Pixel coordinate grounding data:
>>

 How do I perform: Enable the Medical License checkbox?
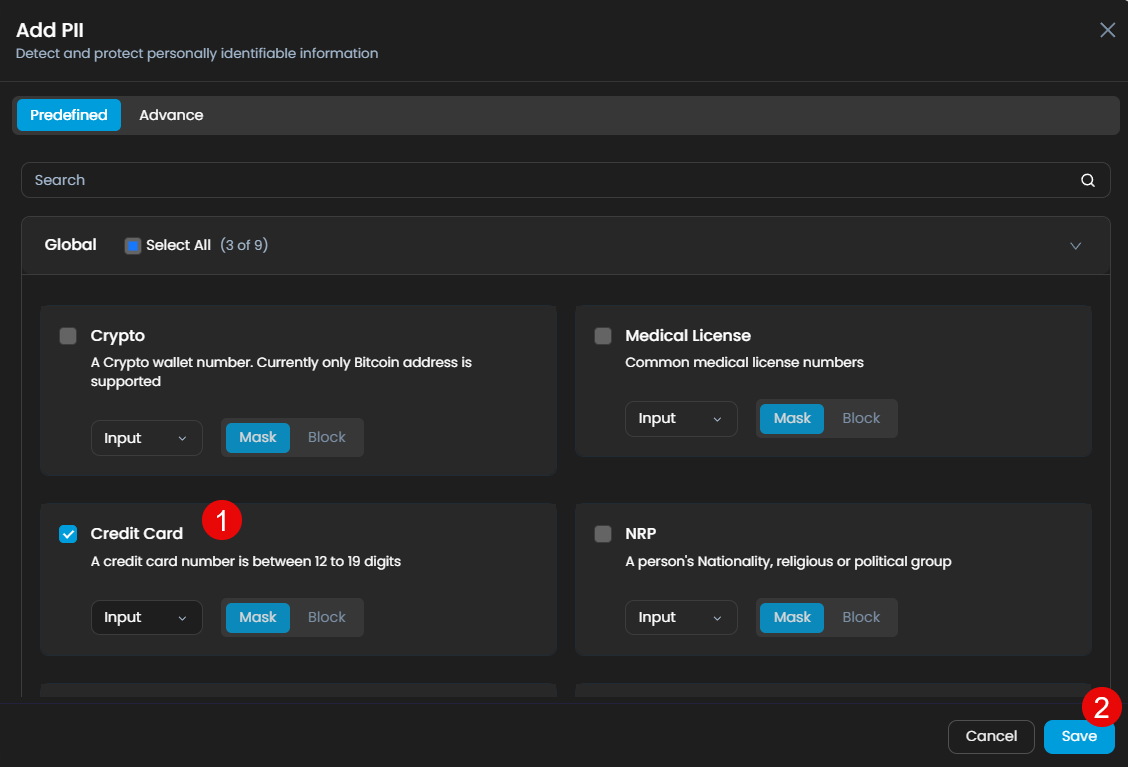(x=603, y=336)
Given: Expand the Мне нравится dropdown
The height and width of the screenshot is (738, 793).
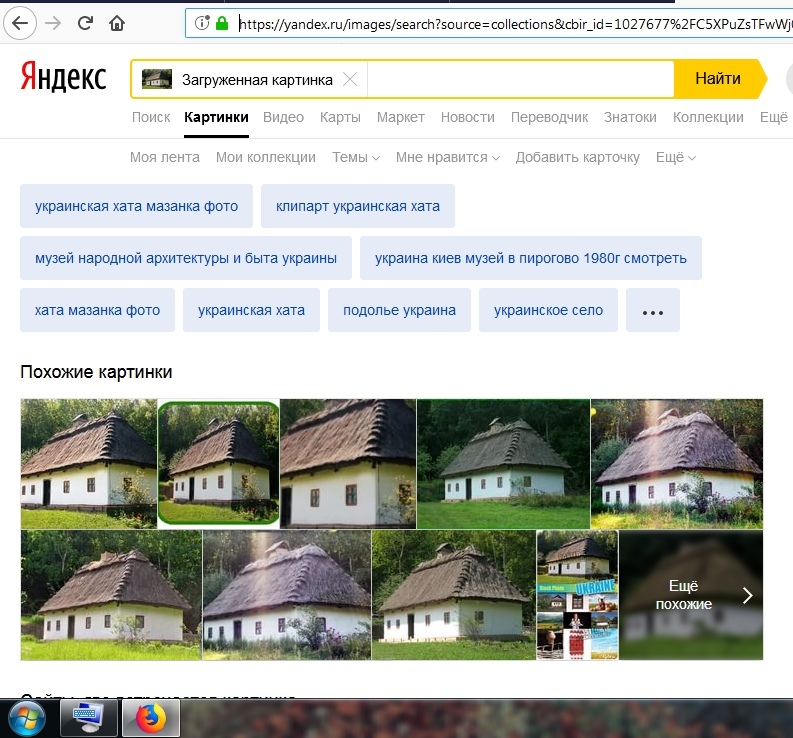Looking at the screenshot, I should [448, 157].
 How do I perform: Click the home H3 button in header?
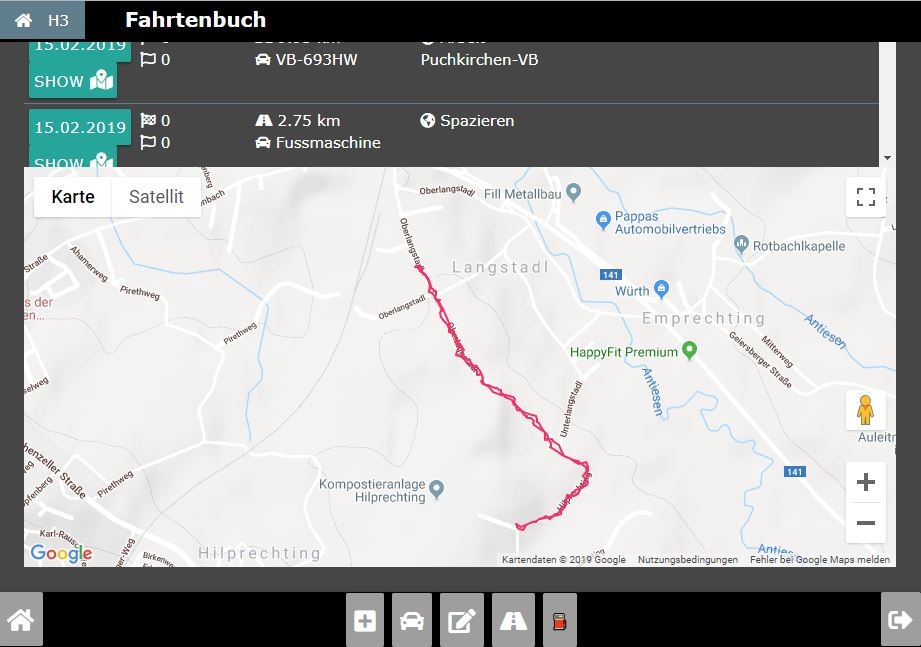[42, 20]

<<

_AIM OF THE TASK_
Return the lines from the one containing "How do I perform: Click" through the last line of the records, both included, exactly as written and with no pictures.

_RESULT BELOW_
 How do I perform: Click the home H3 button in header?
[42, 20]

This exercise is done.